» **Task directions**
Find every line below with the word "computer" in it, and copy each one.

━━━━━━━━━━━━━━━━

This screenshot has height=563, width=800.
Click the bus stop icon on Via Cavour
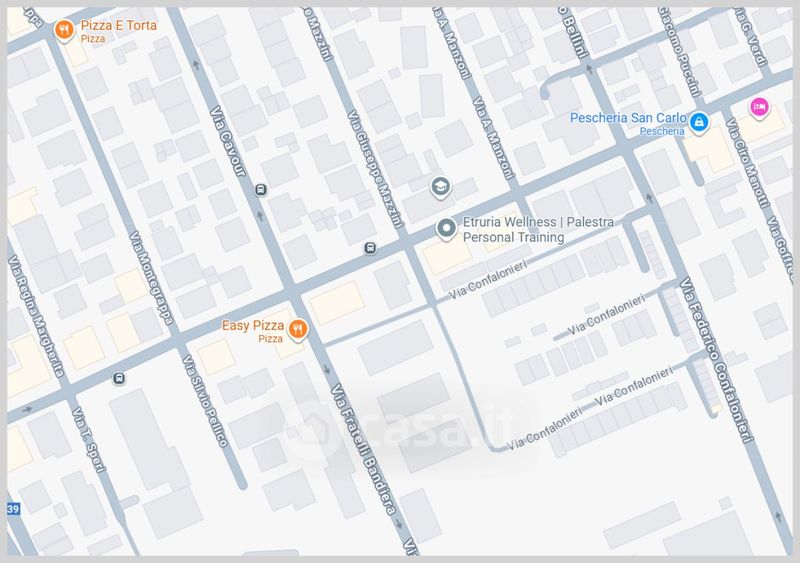click(x=261, y=190)
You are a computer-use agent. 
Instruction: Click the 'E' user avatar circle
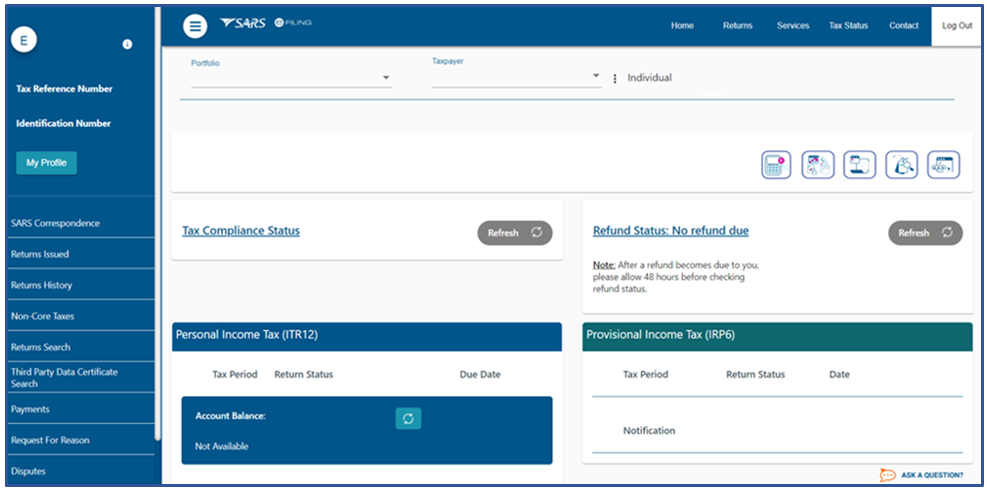24,39
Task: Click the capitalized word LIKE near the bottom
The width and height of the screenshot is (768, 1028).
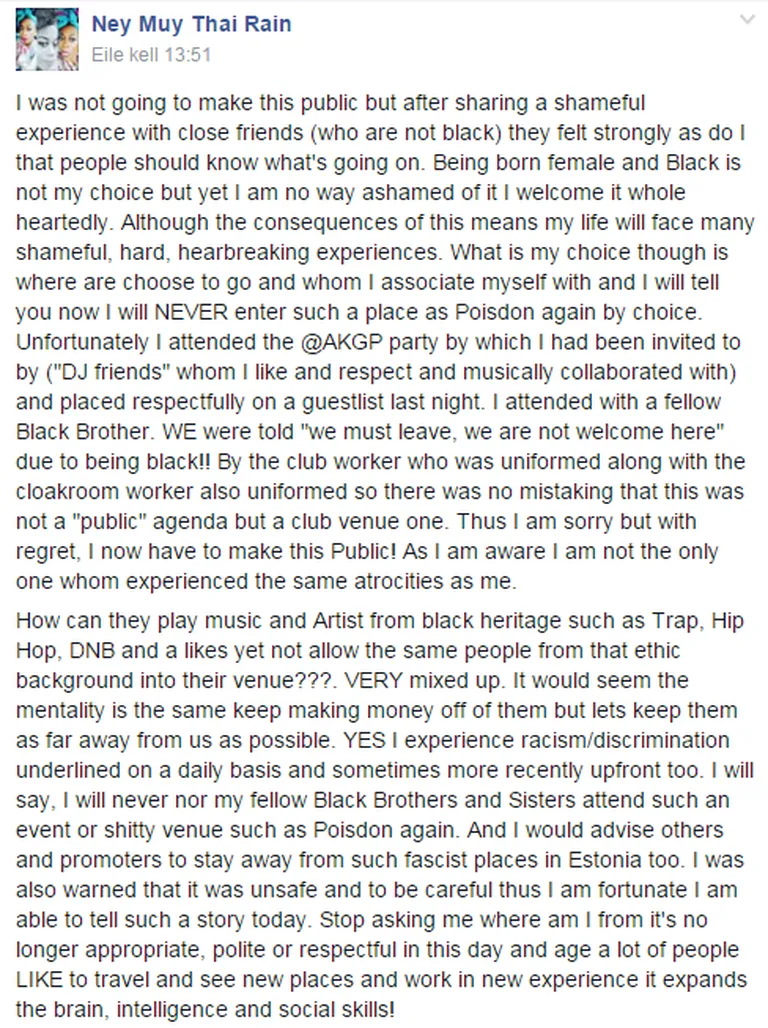Action: point(39,979)
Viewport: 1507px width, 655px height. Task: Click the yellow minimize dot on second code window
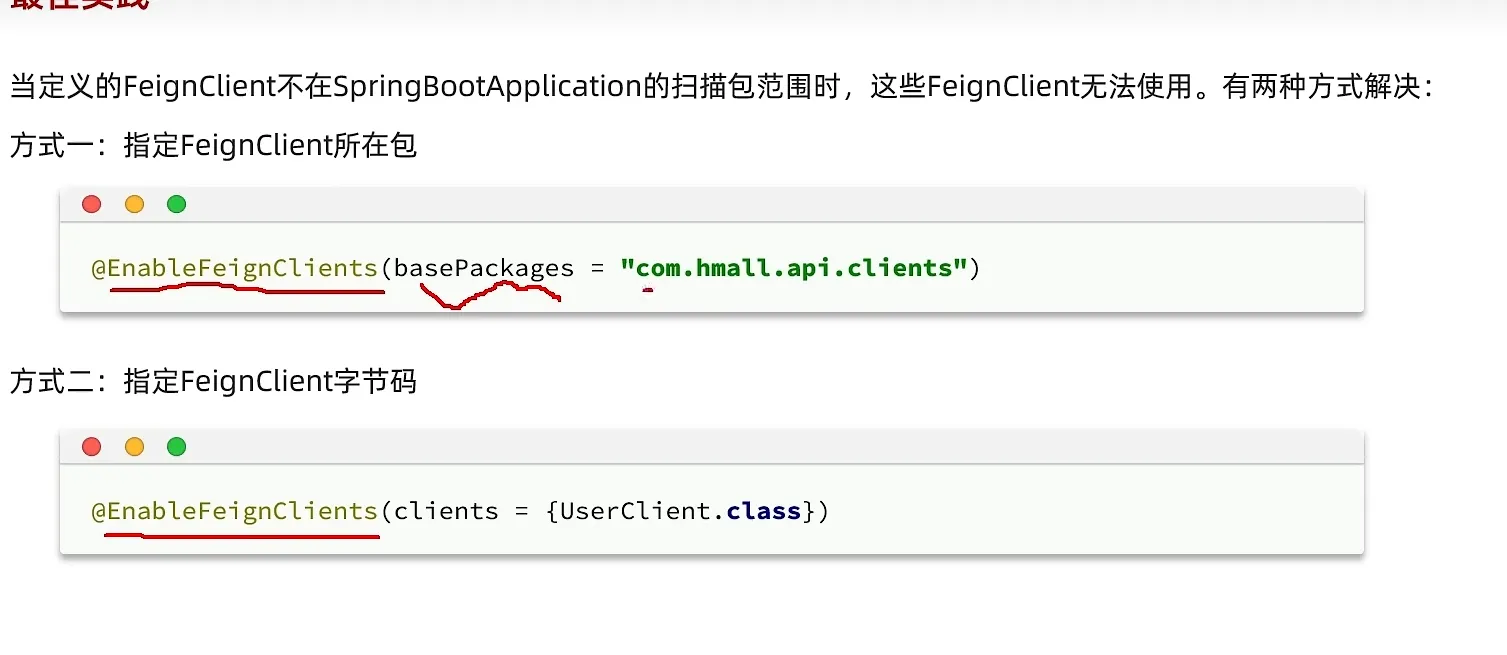pyautogui.click(x=134, y=446)
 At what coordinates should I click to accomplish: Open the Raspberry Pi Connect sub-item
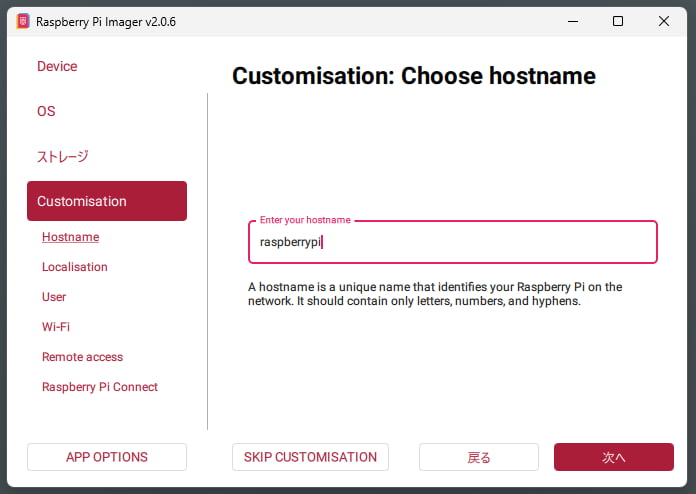[x=99, y=387]
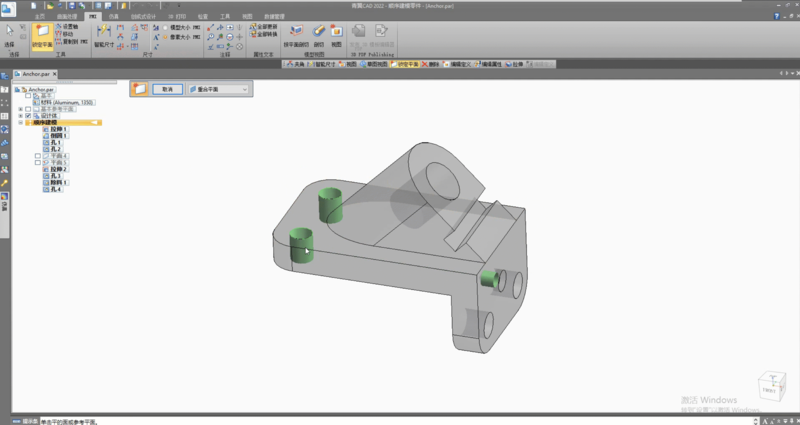Collapse the 顺序建模 tree section
The width and height of the screenshot is (800, 425).
point(20,122)
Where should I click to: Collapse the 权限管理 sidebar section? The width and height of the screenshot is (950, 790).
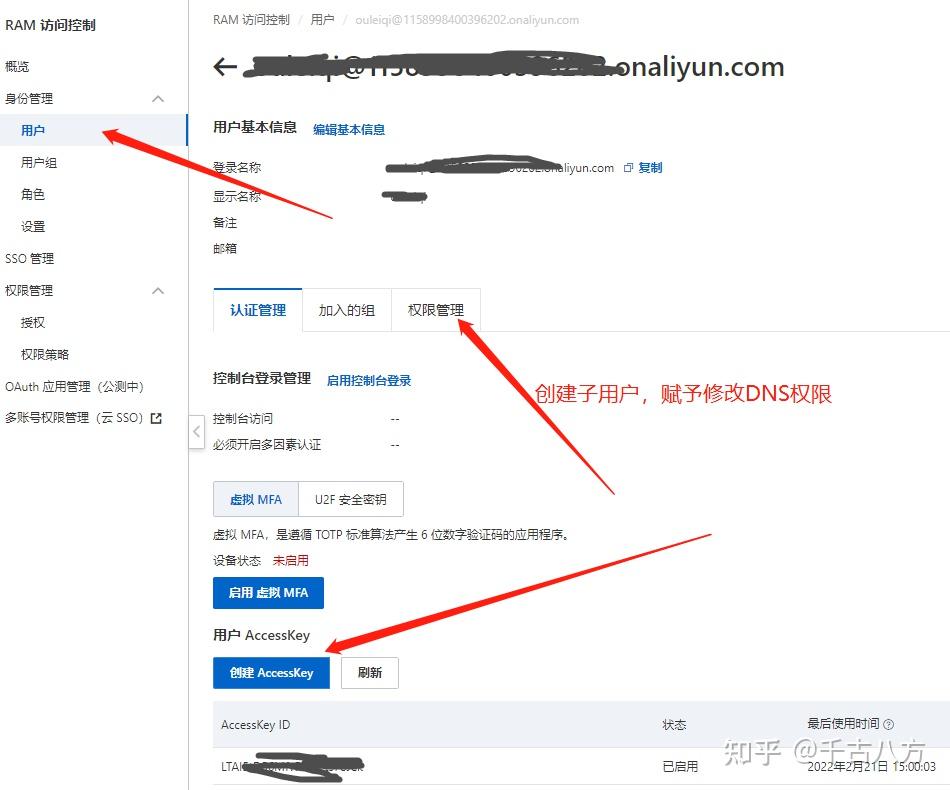point(158,291)
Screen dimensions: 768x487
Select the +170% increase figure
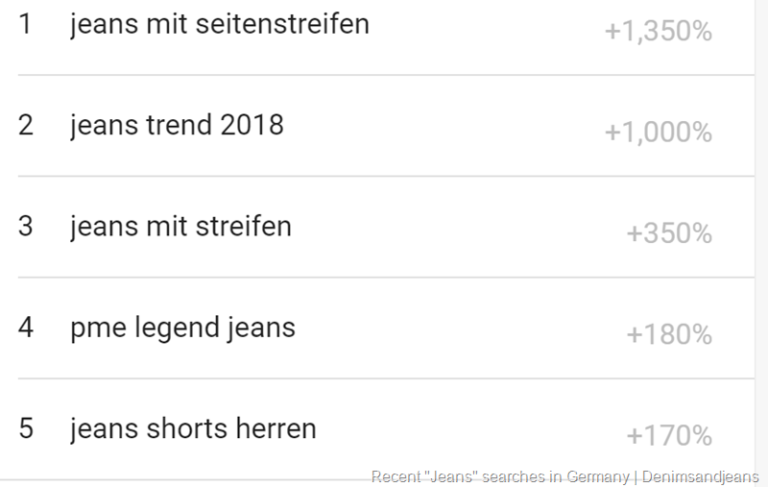(x=669, y=437)
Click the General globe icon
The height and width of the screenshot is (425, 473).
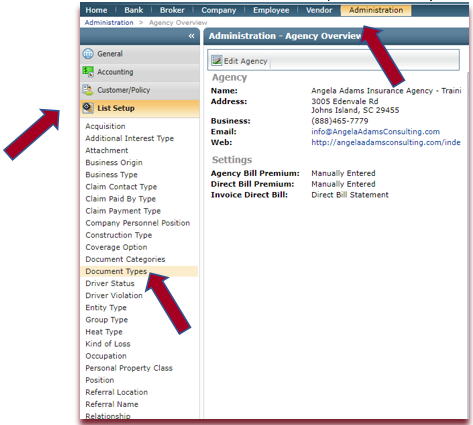pos(88,54)
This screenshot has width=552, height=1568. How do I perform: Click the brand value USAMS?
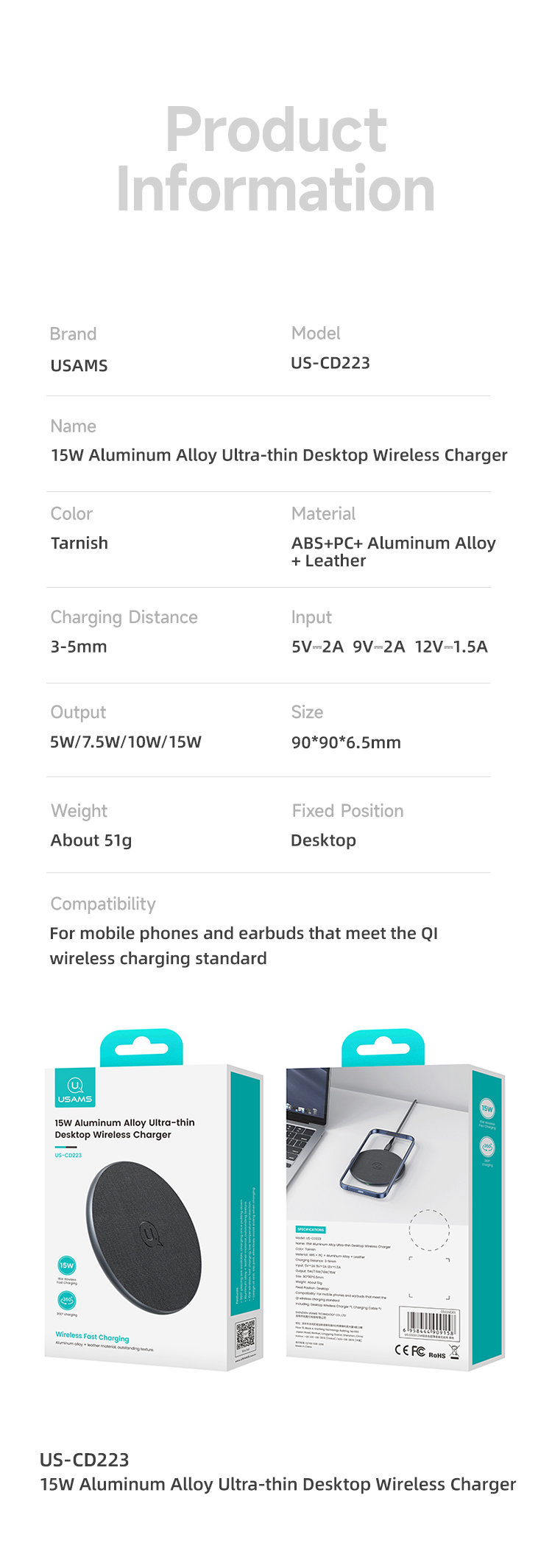(x=79, y=366)
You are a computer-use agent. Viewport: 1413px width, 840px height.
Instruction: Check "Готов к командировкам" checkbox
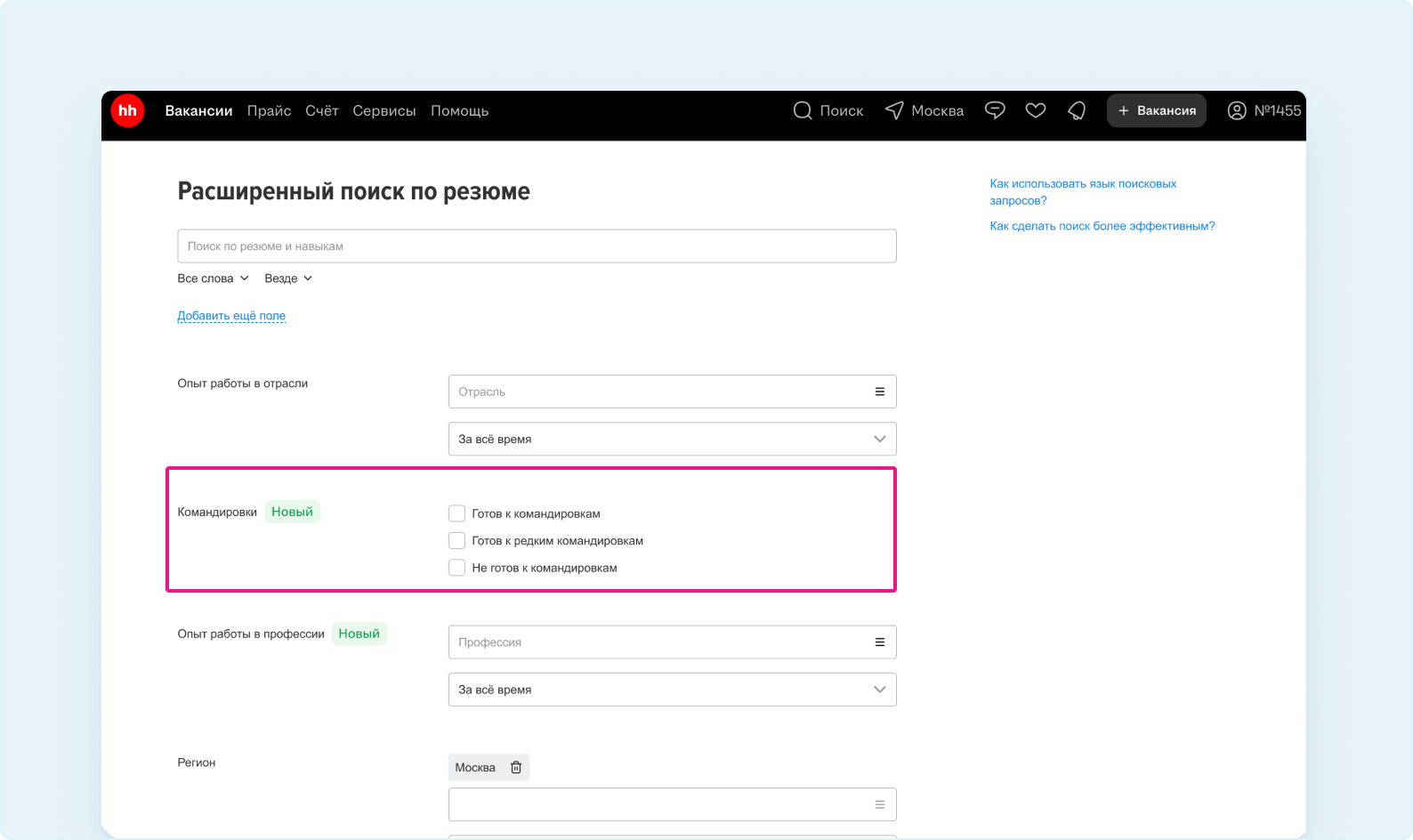(x=457, y=513)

━━━━━━━━━━━━━━━━

» **Task solution**
You are a computer-use agent. 
You are a computer-use agent. Viewport: 1413px width, 840px height.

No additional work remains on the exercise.